What is needed is an exact repeat of the lines from the line containing "Click the Add Column panel heading" through the final line of the entries below, and nothing else.

··· Input data

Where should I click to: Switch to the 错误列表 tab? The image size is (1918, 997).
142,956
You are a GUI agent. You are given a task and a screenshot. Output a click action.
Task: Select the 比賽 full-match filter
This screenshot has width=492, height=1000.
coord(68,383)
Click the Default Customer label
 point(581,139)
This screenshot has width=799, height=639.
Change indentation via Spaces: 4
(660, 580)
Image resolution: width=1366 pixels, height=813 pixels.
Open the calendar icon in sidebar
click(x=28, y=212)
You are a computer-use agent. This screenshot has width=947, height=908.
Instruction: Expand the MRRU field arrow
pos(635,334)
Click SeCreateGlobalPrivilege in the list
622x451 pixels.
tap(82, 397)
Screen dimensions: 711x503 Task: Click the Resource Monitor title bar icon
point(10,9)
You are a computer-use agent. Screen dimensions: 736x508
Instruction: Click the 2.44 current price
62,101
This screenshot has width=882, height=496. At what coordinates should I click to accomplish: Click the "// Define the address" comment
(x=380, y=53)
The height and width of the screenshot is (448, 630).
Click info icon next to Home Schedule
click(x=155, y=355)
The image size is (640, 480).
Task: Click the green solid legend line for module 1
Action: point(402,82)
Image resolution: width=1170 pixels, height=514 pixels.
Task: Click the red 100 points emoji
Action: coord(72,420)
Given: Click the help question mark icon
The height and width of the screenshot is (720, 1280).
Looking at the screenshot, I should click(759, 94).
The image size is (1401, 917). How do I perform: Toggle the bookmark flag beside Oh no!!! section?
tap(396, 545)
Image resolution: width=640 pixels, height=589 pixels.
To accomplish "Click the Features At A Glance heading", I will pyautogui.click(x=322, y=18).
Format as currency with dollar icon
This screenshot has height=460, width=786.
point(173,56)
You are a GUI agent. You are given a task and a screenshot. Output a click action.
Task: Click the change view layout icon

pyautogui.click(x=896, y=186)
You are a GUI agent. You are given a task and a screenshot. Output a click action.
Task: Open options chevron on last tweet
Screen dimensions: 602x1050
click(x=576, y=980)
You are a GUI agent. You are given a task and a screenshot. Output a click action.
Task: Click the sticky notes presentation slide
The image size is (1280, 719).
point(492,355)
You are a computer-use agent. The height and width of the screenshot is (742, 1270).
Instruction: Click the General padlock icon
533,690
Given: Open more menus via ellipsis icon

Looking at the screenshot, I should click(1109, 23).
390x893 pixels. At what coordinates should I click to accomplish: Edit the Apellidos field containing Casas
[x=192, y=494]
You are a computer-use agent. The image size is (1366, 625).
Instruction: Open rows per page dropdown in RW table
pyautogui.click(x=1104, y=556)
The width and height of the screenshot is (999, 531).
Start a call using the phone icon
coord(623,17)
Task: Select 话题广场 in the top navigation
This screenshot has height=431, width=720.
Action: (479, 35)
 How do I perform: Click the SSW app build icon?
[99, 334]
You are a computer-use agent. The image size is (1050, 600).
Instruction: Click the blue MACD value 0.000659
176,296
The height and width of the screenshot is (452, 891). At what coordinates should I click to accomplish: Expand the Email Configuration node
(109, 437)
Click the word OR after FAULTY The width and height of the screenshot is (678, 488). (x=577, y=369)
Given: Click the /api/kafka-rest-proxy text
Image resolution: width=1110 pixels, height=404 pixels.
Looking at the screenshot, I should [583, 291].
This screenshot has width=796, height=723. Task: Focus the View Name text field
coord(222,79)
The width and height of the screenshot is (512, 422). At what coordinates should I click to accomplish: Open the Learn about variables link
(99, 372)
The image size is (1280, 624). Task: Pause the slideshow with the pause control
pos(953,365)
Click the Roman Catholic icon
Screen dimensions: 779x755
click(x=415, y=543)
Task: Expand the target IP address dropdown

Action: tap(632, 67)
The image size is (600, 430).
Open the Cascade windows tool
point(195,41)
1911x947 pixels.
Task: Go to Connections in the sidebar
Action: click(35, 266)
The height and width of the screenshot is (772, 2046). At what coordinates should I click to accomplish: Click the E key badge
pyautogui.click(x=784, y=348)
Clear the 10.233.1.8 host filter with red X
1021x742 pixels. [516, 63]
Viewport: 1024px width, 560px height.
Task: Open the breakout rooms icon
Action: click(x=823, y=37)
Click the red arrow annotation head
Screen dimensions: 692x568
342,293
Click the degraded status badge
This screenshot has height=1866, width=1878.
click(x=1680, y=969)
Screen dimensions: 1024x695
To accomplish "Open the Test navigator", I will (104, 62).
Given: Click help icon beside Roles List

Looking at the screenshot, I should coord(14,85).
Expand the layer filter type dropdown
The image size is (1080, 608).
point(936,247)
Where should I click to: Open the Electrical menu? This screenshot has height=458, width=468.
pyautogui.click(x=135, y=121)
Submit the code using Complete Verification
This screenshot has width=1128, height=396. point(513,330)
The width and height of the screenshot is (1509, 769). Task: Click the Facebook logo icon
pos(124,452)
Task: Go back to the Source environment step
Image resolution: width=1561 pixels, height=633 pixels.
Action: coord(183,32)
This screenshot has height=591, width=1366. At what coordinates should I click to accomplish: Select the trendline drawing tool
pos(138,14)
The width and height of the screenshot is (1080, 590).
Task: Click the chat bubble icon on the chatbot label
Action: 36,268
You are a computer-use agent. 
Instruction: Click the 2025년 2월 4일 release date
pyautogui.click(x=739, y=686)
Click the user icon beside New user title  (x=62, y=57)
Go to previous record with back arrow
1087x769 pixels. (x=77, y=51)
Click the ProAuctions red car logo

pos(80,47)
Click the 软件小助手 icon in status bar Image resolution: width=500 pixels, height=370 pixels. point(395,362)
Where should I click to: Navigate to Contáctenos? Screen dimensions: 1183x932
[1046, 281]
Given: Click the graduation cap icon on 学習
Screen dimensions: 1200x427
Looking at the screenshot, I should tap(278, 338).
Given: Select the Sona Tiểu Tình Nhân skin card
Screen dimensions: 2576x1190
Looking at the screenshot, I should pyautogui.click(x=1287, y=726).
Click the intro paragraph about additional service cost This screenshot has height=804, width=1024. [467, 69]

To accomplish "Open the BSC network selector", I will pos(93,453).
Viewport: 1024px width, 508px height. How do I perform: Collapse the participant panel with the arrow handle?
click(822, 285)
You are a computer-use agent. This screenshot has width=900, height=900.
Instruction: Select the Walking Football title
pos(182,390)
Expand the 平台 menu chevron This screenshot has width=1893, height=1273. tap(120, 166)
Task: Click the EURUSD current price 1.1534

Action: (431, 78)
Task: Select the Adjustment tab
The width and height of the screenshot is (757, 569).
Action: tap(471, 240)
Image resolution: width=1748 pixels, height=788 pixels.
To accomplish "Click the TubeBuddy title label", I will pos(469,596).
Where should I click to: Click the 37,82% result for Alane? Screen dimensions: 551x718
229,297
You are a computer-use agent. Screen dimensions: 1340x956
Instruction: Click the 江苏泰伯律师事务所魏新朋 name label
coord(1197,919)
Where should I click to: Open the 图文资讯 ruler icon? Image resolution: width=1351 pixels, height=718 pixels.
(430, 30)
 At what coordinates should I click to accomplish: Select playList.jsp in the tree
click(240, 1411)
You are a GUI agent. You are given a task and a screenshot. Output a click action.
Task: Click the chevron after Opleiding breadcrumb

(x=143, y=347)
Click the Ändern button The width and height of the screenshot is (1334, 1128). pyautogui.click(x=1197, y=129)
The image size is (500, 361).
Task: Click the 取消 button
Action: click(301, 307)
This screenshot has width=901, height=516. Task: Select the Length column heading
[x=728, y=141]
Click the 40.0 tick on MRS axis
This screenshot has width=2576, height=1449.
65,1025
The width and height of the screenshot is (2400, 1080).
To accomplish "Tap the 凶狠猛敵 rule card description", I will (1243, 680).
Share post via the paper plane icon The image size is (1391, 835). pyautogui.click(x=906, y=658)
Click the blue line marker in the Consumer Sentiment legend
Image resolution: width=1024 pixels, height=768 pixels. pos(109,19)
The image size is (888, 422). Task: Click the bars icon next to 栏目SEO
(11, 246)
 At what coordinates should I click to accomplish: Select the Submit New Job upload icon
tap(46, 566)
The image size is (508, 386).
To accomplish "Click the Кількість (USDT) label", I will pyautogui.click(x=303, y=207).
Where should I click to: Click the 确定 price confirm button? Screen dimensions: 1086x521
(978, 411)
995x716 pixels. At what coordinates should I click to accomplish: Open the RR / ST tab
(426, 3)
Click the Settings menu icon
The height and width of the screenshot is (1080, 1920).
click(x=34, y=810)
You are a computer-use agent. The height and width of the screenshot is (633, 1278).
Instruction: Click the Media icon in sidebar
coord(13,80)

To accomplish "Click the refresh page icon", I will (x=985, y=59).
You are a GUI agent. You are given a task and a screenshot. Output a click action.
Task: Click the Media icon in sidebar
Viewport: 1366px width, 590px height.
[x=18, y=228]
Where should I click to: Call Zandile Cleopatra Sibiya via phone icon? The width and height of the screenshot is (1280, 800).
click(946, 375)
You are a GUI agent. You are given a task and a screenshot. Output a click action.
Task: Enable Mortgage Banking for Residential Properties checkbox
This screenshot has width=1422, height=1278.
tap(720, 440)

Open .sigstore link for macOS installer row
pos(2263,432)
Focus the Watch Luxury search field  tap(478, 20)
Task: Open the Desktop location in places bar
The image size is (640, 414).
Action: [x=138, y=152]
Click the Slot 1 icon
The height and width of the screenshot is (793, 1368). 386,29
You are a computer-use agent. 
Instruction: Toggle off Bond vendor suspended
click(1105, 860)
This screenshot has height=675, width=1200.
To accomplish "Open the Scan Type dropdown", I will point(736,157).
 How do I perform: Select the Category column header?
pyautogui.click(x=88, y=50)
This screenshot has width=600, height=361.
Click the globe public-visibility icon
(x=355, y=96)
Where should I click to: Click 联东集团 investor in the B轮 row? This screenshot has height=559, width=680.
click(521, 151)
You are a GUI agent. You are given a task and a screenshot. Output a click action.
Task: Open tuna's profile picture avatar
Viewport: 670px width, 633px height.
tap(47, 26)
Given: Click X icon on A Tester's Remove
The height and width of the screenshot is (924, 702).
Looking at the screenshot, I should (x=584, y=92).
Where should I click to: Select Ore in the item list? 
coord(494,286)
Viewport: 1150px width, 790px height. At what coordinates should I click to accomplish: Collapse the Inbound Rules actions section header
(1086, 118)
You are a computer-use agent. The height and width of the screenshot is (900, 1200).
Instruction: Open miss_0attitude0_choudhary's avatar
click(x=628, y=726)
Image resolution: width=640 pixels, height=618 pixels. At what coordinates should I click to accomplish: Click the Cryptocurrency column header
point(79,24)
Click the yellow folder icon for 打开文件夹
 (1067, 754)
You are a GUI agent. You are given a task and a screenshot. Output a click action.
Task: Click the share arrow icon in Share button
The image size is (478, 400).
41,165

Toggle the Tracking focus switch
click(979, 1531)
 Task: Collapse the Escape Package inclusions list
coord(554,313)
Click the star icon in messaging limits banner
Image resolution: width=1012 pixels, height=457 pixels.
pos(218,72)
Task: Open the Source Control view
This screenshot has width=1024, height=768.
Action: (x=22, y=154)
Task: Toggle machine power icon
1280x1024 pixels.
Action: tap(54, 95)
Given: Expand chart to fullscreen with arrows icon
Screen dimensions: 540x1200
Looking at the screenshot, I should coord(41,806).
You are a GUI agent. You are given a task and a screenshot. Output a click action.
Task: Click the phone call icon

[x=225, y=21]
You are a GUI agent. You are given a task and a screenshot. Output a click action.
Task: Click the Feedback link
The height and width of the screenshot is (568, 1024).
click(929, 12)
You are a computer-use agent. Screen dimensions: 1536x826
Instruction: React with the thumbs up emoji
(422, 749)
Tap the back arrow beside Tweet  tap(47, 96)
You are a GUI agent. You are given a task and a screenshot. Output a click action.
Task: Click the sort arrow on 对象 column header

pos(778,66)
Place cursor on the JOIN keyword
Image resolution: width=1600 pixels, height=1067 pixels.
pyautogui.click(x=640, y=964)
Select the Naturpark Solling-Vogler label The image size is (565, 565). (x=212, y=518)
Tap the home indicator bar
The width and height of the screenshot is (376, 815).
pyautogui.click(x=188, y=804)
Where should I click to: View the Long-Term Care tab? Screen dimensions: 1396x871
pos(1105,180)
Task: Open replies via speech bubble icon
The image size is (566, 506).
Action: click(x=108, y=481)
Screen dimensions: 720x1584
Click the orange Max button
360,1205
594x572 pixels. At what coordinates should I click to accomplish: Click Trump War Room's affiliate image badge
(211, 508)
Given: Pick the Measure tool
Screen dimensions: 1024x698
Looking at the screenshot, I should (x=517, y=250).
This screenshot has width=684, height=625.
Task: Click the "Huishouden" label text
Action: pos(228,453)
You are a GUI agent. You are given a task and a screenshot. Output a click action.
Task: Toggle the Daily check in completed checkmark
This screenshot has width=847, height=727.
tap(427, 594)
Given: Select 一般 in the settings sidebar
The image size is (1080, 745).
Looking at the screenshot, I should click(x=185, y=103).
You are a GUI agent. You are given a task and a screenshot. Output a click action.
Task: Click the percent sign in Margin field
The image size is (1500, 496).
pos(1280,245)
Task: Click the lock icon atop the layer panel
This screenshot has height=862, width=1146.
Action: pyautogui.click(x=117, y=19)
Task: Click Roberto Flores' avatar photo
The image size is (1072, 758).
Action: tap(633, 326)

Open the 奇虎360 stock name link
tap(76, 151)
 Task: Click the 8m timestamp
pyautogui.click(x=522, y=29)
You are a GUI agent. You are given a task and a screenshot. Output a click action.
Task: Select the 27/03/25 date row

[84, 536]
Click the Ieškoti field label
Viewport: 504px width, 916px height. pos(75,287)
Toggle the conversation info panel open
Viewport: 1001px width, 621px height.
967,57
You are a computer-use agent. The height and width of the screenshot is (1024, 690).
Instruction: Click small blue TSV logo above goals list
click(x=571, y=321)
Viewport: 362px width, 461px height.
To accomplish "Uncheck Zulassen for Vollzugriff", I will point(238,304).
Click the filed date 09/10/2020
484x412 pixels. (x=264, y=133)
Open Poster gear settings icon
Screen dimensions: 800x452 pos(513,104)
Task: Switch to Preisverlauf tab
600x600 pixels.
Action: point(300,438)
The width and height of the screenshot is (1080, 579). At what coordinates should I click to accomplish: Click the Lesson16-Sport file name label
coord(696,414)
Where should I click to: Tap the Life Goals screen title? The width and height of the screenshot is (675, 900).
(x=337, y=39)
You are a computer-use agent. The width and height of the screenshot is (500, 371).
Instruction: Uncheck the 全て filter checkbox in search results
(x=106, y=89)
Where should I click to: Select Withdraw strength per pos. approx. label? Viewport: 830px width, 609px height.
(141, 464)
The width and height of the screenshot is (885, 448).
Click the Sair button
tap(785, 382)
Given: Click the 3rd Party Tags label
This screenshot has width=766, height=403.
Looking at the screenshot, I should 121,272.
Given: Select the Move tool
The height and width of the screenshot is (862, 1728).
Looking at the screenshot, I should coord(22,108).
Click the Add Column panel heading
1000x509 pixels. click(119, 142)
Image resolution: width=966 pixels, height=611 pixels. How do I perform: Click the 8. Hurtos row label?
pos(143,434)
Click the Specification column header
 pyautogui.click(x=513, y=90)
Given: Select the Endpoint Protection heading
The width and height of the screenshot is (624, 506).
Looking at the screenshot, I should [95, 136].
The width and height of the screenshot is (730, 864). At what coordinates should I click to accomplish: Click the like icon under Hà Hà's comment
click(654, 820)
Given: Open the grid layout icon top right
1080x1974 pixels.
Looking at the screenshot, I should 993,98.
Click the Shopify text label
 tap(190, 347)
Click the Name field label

······

▸ Expected answer
Click the Add Column panel heading
1000x509 pixels. click(119, 142)
Image resolution: width=966 pixels, height=611 pixels. How do I perform: Click the 8. Hurtos row label?
pos(143,434)
Click the Specification column header
 pyautogui.click(x=513, y=90)
Given: Select the Endpoint Protection heading
The width and height of the screenshot is (624, 506).
Looking at the screenshot, I should [95, 136].
The width and height of the screenshot is (730, 864). At what coordinates should I click to accomplish: Click the like icon under Hà Hà's comment
click(654, 820)
Given: Open the grid layout icon top right
1080x1974 pixels.
Looking at the screenshot, I should 993,98.
Click the Shopify text label
 tap(190, 347)
Click the Name field label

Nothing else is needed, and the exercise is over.